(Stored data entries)

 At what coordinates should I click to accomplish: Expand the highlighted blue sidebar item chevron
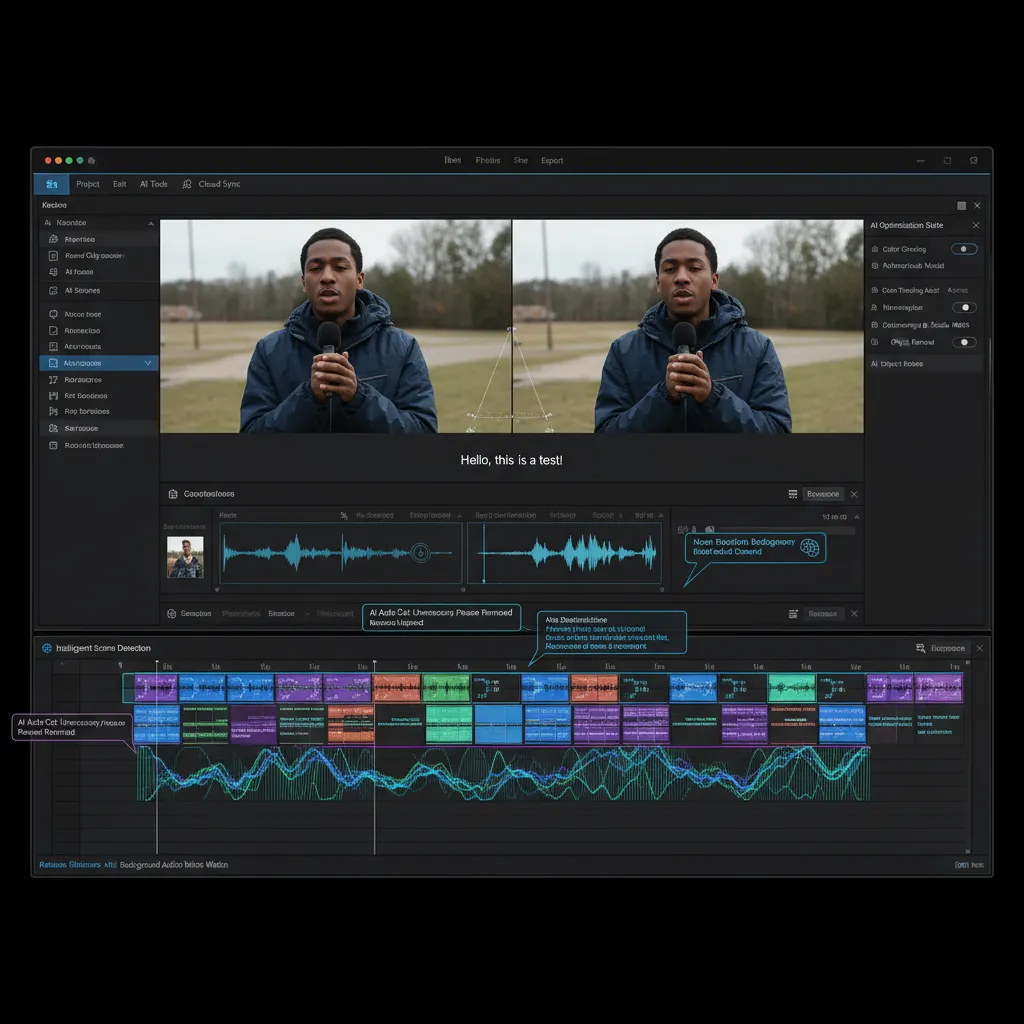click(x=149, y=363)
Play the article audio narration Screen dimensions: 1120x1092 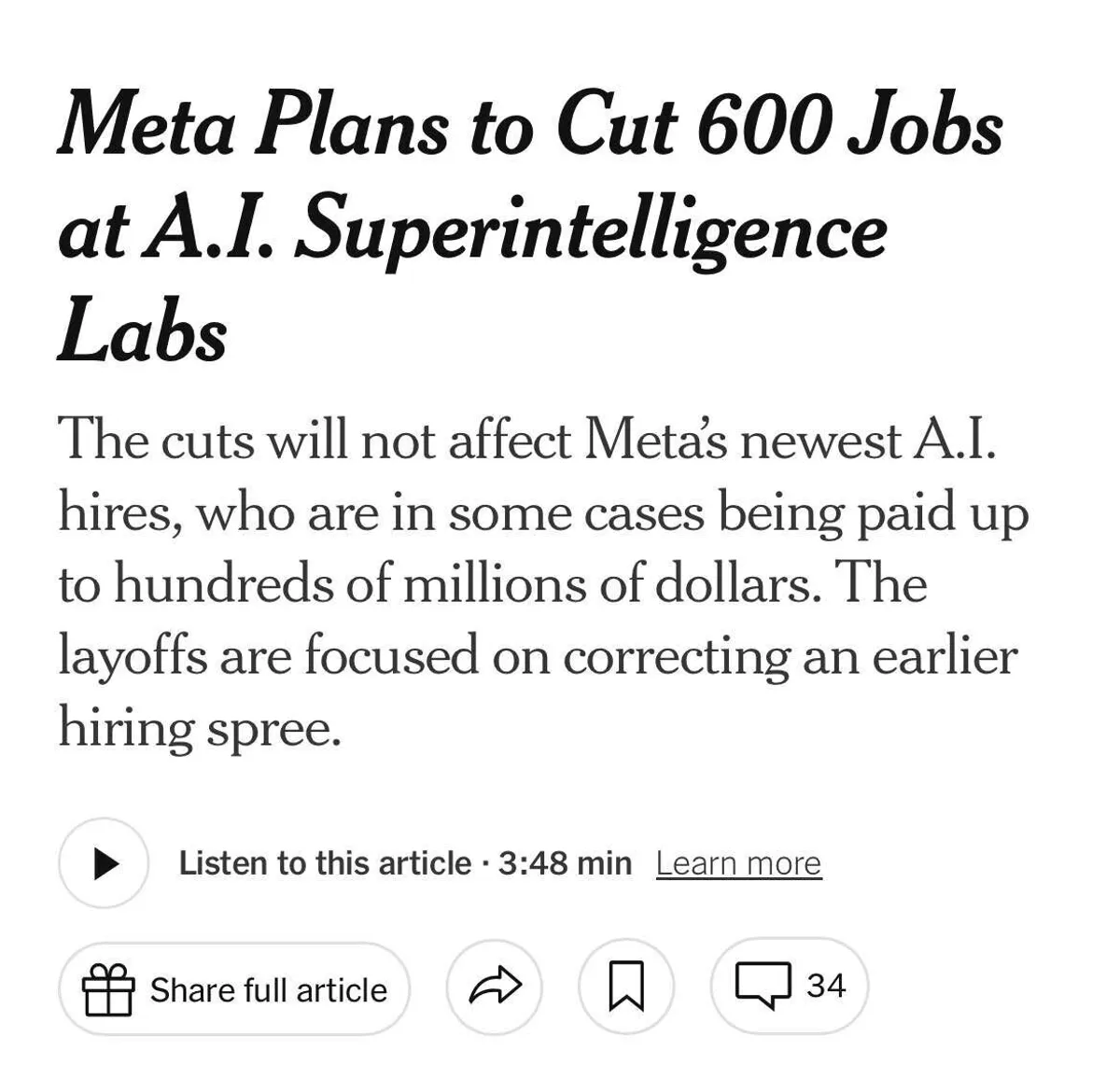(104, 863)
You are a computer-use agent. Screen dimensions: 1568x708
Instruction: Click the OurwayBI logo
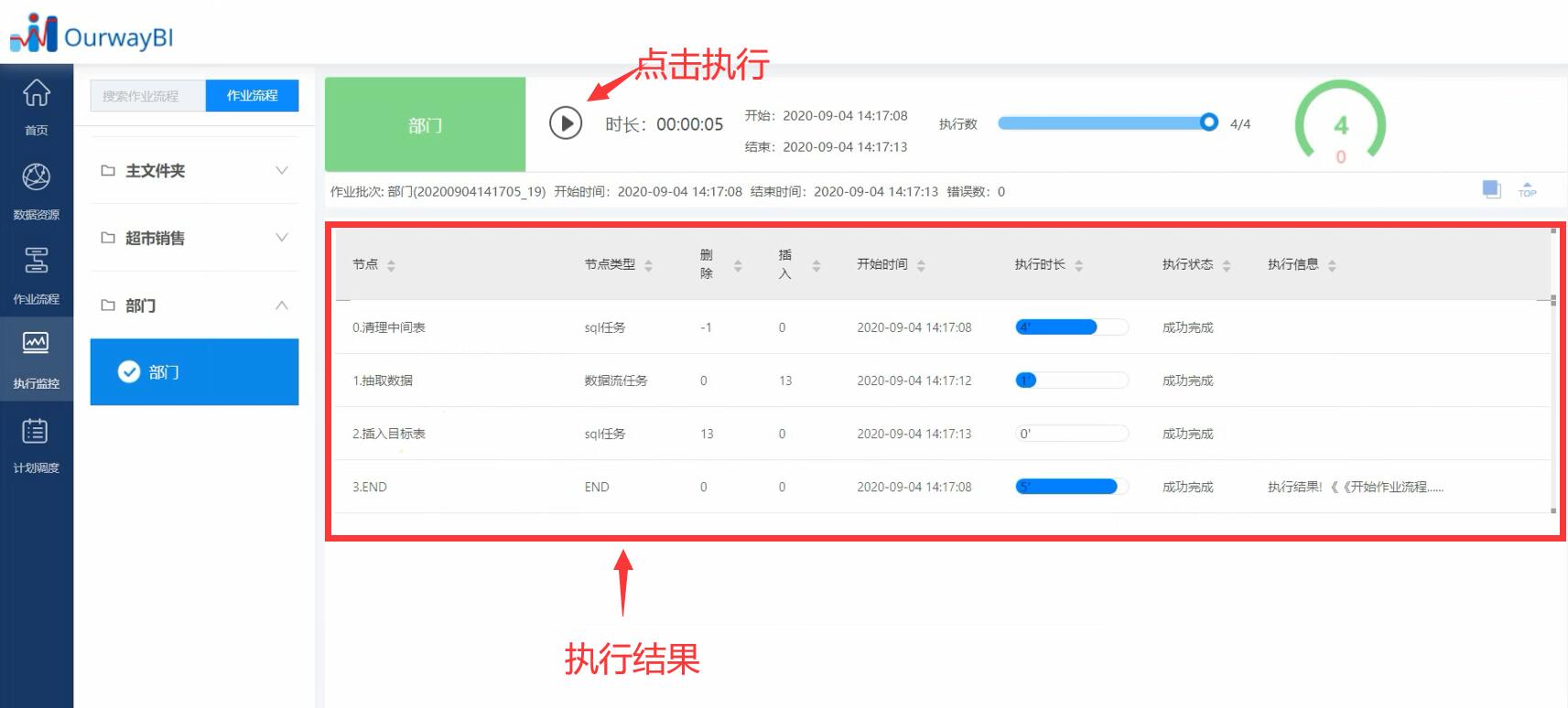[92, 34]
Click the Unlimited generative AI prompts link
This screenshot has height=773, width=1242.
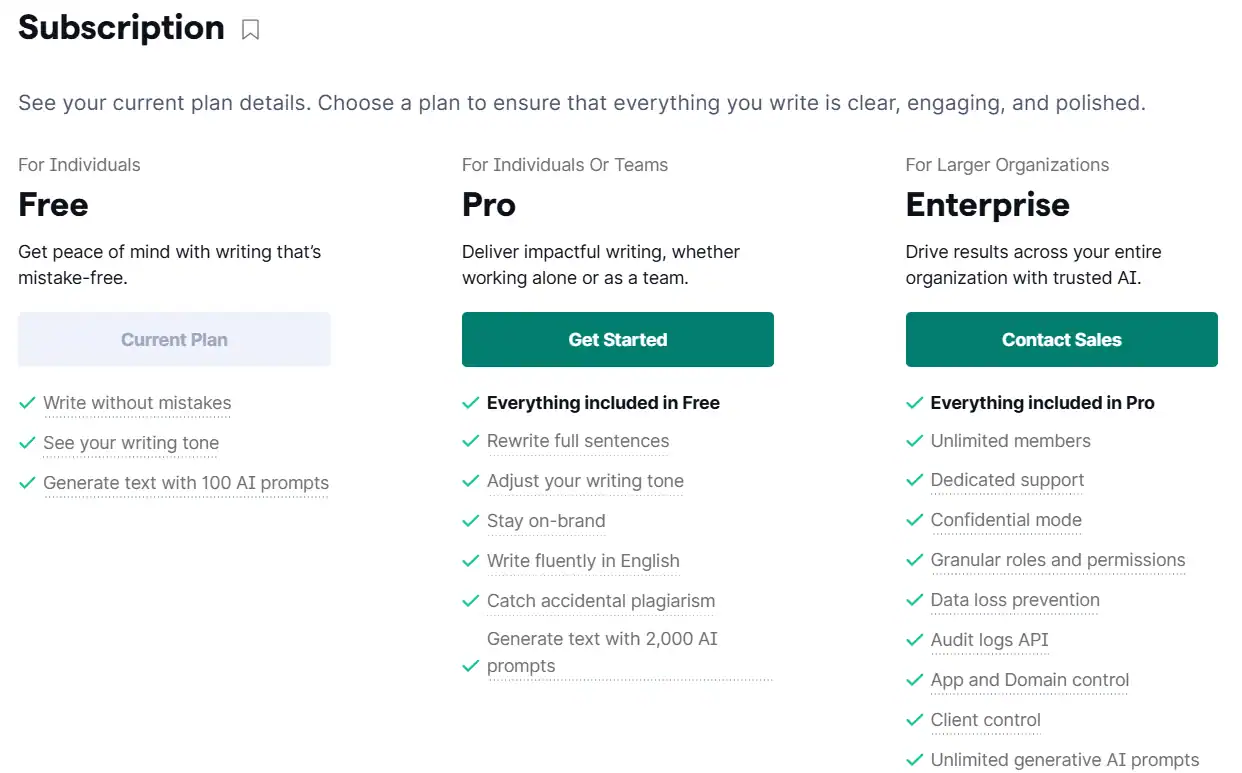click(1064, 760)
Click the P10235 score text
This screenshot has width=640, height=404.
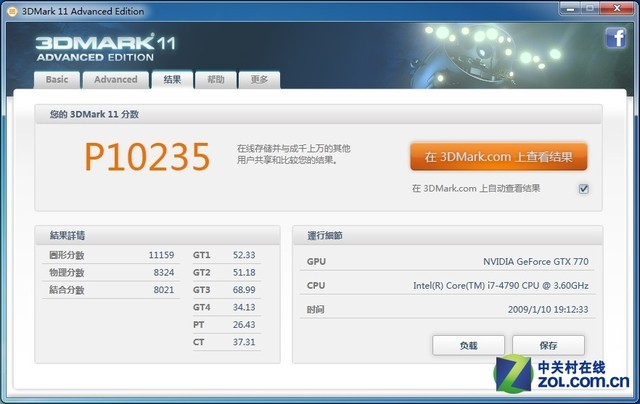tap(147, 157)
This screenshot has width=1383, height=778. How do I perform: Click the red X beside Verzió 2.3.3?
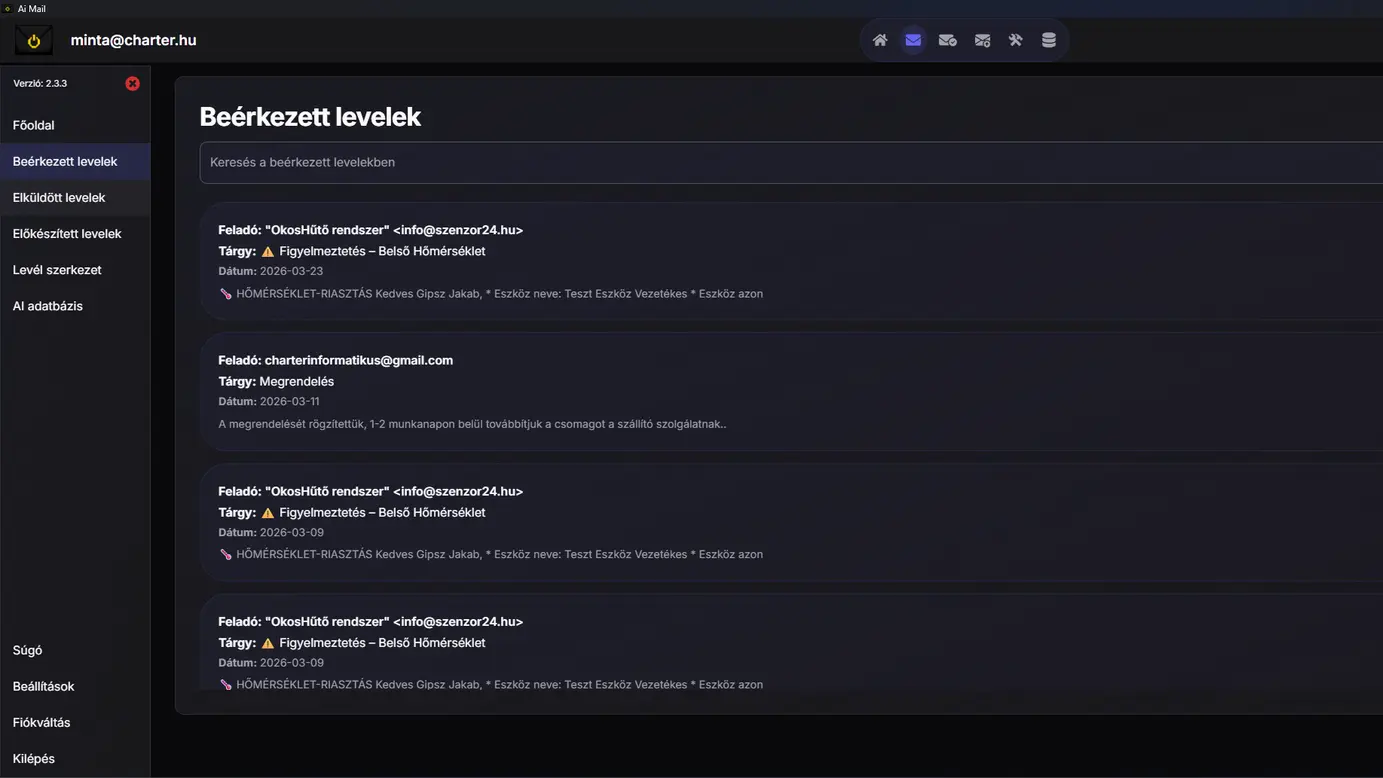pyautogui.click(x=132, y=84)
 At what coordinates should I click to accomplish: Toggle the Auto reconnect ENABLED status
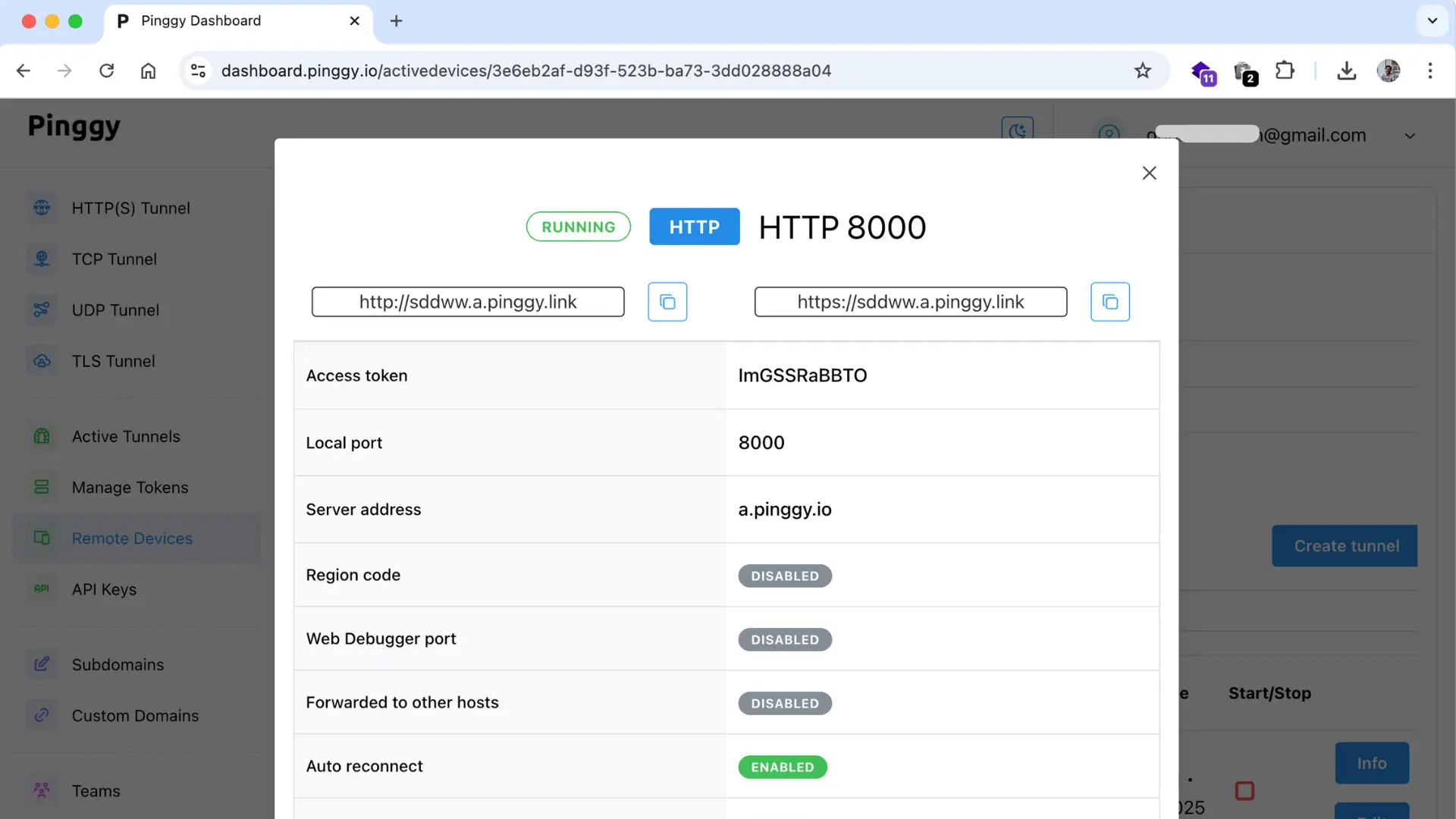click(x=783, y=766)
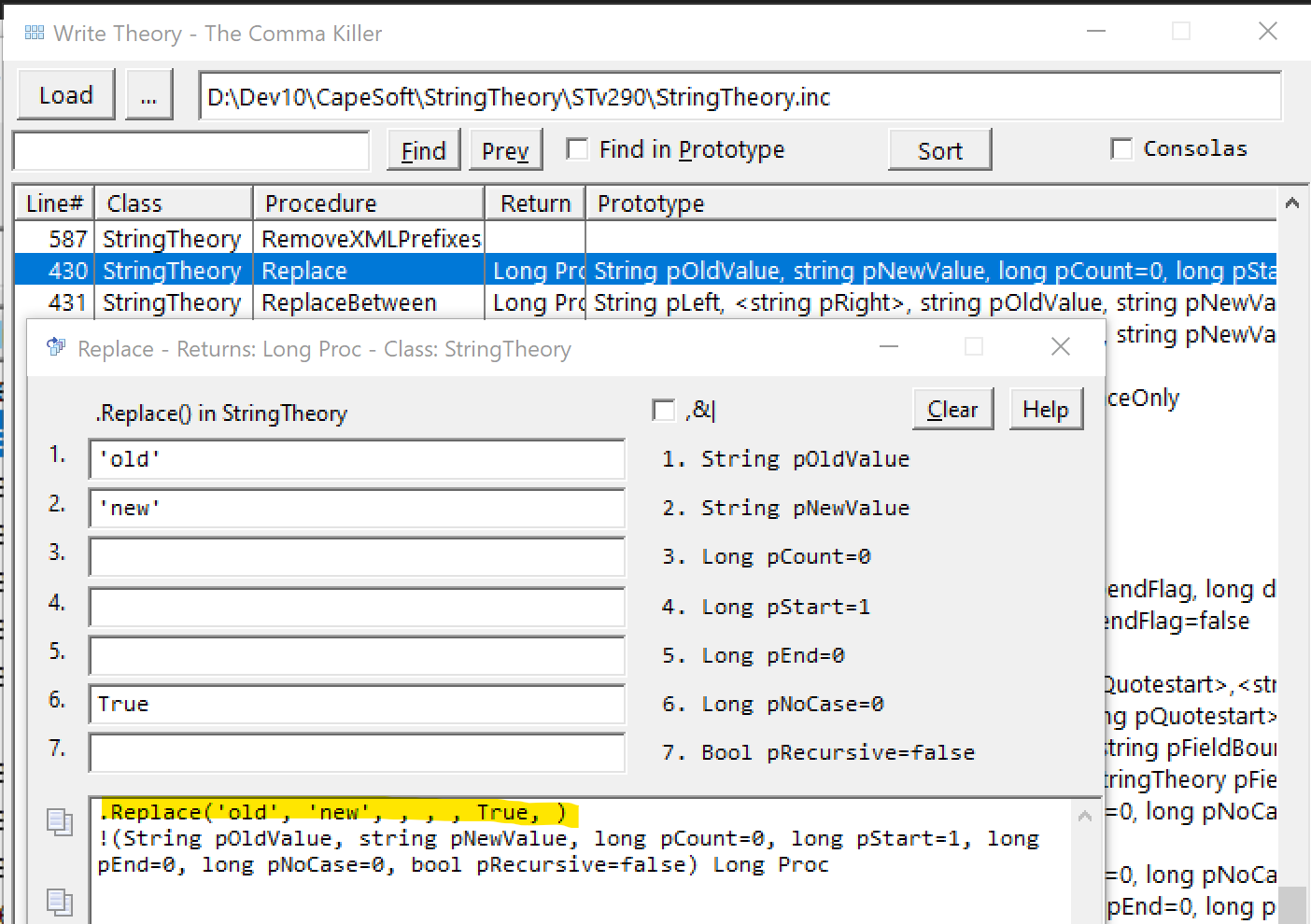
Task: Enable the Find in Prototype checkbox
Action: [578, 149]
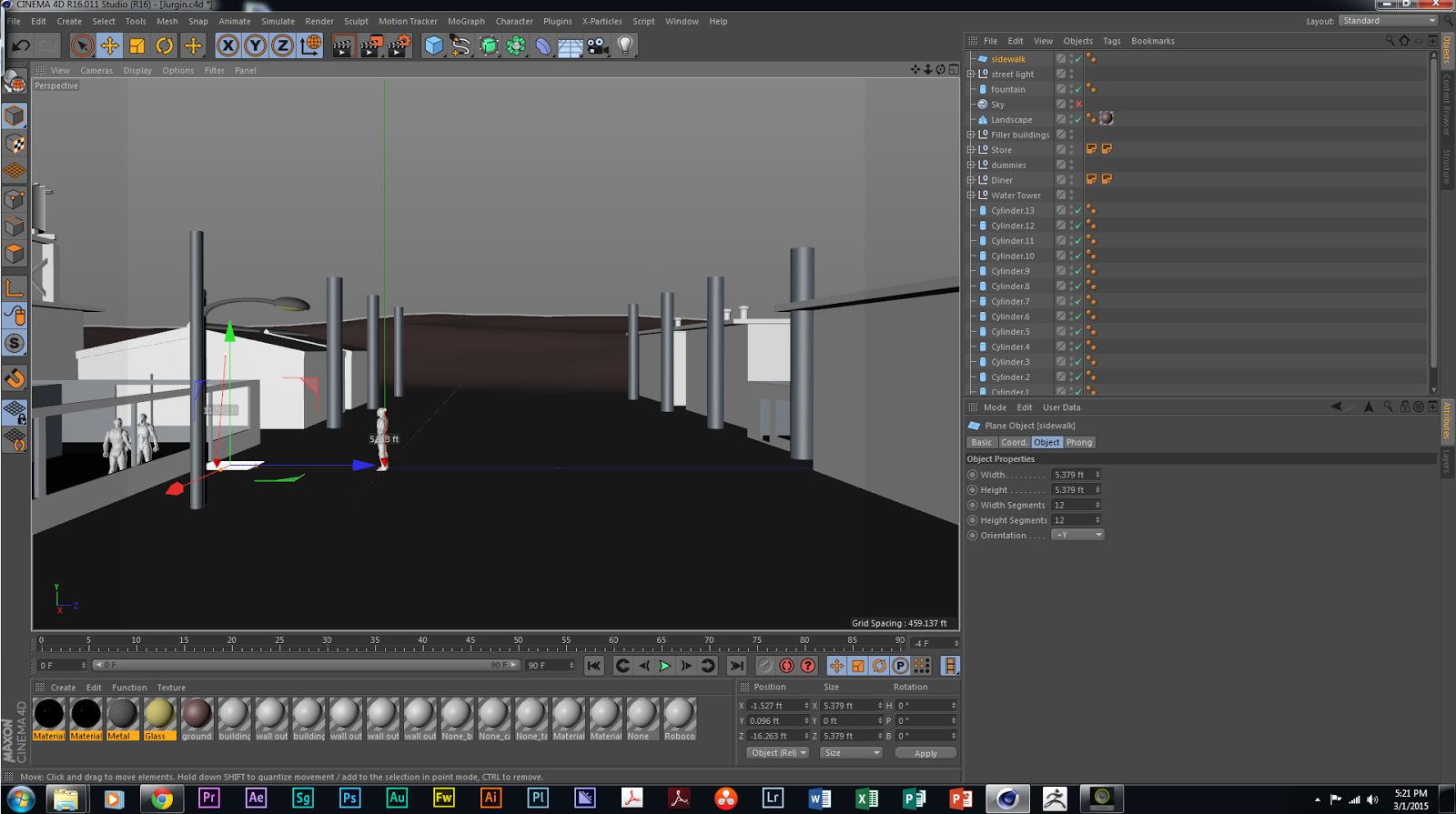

EXERCISE PROMPT> Please copy out the lines of the data above, from the line containing "You are a computer-use" through the line containing "tap(147, 157)", with both end lines included. Leave the pictures out of your copy.

EXERCISE OUTPUT>
You are a computer-use agent. Screen dimensions: 1568x708
Instruction: Click the OurwayBI logo
[92, 34]
Click the Unlimited generative AI prompts link
This screenshot has height=773, width=1242.
click(1064, 760)
Click the P10235 score text
This screenshot has width=640, height=404.
tap(147, 157)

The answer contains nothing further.